The number of nonpayment cases totaled 440,000 in the five-year period, according to the report compiled by the Financial Services Agency. The report was submitted to a joint meeting of the ruling Liberal Democratic Party’s two committees in charge of financial and fiscal affairs.
The numbers were collated on the basis of reports submitted by the insurers to the financial industry regulator, which had demanded their submission in light of a public outcry over several nonpayment scandals.
The unpaid benefits include premiums that should have been returned to policyholders who canceled their contracts as well as premiums that should have been reimbursed after policies were invalidated with their holders stopping premium payments, the report shows.

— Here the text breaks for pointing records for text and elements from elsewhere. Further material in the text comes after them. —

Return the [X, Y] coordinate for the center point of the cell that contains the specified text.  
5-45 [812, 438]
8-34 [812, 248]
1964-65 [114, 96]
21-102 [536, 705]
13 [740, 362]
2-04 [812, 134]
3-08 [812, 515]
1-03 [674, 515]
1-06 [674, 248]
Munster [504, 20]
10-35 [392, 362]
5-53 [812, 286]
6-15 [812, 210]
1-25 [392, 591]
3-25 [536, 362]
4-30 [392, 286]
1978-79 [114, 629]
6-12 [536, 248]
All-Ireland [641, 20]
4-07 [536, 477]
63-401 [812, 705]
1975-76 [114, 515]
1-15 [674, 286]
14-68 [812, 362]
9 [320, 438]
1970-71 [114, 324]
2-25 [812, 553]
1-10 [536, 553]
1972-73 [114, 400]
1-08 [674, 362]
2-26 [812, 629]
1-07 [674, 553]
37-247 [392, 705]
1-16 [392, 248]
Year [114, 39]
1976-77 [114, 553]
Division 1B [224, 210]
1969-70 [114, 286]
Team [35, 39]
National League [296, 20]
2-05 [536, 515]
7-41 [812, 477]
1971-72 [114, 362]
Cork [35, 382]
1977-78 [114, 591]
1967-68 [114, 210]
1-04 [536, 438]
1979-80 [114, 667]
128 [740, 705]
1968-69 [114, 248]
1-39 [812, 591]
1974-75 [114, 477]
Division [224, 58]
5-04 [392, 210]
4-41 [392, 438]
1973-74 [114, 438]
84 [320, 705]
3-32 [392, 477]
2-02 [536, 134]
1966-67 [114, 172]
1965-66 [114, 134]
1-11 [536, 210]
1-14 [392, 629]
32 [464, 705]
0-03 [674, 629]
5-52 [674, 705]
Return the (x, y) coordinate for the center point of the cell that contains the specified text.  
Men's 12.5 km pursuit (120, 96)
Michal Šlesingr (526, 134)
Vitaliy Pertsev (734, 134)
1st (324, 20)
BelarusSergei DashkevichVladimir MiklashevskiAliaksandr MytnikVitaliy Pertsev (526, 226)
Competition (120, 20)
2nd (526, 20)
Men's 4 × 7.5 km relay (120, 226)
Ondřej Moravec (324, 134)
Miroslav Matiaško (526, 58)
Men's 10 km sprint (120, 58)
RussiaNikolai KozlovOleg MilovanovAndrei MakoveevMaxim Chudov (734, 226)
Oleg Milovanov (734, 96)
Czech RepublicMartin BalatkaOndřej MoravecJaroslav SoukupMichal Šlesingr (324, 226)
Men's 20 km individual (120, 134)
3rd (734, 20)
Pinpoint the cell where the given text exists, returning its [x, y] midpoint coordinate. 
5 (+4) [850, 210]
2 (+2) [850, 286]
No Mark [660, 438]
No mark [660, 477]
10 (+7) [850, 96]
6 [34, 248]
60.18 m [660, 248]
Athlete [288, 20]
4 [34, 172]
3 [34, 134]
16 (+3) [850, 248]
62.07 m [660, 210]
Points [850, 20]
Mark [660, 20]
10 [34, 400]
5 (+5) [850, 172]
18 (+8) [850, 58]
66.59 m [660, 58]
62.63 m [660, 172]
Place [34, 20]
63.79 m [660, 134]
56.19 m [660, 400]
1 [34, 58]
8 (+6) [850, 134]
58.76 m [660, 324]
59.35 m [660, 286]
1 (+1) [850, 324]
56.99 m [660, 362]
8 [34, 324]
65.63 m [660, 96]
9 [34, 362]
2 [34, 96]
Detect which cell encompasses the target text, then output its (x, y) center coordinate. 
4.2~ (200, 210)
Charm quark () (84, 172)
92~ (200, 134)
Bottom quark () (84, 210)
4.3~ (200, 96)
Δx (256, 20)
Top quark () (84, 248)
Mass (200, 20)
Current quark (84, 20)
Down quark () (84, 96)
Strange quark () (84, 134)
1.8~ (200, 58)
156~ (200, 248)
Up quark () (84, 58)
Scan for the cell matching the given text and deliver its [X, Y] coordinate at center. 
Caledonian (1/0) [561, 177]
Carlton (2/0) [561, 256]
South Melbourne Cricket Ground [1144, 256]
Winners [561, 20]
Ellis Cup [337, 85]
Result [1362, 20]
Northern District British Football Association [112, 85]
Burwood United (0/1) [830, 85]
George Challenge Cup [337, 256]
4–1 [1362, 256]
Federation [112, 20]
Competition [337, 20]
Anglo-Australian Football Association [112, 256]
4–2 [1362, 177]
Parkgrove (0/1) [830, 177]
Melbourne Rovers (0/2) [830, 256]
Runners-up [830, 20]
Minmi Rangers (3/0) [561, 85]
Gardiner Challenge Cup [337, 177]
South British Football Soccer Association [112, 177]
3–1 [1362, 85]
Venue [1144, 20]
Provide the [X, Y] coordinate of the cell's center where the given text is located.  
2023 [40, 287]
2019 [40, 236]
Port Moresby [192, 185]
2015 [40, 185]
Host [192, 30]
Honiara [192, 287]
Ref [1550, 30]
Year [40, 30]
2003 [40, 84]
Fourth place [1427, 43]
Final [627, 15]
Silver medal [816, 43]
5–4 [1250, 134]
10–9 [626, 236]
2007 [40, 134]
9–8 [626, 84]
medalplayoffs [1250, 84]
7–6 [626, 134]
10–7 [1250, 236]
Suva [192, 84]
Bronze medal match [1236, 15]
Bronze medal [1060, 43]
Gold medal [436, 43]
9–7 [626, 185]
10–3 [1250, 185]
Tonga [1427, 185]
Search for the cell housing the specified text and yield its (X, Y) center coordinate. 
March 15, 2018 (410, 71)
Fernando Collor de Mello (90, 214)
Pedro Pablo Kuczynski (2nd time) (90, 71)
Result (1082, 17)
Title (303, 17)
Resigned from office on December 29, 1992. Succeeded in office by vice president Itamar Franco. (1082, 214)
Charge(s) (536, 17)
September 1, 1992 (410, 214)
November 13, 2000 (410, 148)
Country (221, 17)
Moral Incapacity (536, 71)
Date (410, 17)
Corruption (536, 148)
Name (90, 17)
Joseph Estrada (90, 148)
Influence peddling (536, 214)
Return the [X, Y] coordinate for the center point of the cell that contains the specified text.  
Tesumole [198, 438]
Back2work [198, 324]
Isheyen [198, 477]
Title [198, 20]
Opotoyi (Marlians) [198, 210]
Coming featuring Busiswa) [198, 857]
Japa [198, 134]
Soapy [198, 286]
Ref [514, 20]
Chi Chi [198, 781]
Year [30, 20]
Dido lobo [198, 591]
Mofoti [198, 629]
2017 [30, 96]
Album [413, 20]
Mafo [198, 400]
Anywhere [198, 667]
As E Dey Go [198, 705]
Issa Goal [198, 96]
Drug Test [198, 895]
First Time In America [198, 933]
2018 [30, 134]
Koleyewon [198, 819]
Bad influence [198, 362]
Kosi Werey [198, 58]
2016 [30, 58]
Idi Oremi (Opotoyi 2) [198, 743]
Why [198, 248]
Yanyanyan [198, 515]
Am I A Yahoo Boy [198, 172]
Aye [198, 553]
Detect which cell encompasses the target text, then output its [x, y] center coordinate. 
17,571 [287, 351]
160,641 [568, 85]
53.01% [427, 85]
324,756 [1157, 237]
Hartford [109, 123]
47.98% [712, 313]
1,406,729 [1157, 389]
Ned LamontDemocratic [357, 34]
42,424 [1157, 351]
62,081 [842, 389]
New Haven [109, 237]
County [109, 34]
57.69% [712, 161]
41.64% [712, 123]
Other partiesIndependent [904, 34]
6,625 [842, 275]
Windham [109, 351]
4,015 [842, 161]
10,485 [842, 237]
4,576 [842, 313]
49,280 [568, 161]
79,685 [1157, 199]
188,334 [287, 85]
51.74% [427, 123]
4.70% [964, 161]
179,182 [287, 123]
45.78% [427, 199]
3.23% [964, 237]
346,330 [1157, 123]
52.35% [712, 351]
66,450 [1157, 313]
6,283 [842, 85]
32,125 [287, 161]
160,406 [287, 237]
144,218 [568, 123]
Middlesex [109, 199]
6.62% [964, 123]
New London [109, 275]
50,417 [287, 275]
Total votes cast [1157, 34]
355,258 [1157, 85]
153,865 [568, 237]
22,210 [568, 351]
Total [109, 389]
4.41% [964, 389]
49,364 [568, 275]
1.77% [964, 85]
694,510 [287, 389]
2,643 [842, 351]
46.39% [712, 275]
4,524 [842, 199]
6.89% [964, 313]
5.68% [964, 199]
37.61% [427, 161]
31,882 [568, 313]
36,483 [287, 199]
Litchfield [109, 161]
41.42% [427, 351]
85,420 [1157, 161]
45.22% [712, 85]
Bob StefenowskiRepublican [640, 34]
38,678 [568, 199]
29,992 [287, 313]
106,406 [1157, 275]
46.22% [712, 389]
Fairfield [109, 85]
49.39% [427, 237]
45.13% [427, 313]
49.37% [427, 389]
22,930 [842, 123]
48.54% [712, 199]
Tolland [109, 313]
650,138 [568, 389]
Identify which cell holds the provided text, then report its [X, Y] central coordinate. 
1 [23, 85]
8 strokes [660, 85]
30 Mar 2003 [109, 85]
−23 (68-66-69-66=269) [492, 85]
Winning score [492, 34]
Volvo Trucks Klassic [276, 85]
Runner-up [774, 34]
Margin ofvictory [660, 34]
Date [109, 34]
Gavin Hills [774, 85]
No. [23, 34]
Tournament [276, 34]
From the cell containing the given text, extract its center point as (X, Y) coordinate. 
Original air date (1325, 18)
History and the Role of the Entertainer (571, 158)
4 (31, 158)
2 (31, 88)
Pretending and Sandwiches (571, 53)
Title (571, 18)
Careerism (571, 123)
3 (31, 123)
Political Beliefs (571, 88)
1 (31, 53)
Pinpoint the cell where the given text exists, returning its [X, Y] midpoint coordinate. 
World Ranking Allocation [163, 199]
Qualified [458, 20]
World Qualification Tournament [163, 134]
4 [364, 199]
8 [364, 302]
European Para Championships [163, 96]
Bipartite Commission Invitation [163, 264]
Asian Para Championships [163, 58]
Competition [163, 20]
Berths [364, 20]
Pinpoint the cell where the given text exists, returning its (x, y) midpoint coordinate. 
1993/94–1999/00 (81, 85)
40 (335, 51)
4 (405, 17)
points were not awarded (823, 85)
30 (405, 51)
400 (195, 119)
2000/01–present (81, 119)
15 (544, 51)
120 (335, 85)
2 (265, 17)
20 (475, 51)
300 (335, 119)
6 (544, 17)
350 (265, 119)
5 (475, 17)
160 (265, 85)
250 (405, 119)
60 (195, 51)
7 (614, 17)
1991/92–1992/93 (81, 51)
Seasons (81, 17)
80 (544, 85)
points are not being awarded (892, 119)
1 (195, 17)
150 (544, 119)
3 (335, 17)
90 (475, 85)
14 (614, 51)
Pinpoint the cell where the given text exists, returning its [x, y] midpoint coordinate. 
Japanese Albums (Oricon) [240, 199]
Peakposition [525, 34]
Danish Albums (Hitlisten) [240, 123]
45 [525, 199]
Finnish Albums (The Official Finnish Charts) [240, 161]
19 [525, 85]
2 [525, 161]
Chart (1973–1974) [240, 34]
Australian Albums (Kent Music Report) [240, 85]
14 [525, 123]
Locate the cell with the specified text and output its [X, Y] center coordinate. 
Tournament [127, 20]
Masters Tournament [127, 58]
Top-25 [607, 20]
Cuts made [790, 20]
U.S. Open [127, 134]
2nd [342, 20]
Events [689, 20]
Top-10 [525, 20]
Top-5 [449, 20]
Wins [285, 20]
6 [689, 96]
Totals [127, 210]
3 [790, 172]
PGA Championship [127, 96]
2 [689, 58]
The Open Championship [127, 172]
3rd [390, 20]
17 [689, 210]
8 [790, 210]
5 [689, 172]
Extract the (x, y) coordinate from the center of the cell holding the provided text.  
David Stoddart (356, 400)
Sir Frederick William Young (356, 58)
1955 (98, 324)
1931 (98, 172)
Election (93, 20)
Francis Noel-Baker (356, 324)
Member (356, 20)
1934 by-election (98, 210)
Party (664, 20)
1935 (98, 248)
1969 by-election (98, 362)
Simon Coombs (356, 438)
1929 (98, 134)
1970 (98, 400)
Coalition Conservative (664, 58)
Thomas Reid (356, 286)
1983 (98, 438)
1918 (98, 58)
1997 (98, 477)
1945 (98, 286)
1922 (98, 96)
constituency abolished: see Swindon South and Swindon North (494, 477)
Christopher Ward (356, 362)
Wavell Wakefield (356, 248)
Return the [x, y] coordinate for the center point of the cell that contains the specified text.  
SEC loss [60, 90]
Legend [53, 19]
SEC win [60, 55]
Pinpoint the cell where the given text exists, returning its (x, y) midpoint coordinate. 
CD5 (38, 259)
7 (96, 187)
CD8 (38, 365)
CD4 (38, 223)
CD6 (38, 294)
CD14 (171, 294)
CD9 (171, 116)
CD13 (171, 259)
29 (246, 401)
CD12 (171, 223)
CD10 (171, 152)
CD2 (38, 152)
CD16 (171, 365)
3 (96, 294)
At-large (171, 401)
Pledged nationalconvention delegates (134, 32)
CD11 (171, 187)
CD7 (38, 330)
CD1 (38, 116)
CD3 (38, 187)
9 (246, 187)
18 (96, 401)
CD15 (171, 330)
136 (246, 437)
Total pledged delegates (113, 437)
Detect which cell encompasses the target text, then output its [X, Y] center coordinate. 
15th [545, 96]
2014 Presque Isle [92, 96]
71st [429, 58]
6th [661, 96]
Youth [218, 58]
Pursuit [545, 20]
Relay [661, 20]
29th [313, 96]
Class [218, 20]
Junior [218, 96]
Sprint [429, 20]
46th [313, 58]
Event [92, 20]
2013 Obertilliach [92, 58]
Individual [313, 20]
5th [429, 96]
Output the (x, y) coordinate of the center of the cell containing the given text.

The unpaid amount also includes insurance money payable under the terms of group policies, it says.
The report notes that the magnitude of nonpayment cases of foreign insurers is larger than had been previously known.
AIG Star Life Insurance Co., an arm of American Insurance Group Inc., failed to pay a combined 3.38 billion yen in 86,600 cases, it shows.
Manulife Life Insurance Co. failed to pay a combined 1.51 billion yen for 49,300 cases, with Prudential Life Insurance Co. failing to meet its obligations to pay 3.16 billion yen in 35,700 cases.
Among Japanese insurers, Meiji Yasuda Life Insurance Co. saw its nonpayment cases almost double to 63,600, when the number of nonpayment cases associated with its group policies as unveiled in its report was included.
The FSA said 12 major Japanese insurers failed to live up to their payment obligations in a combined 260,000 cases worth a total of 26.9 billion yen.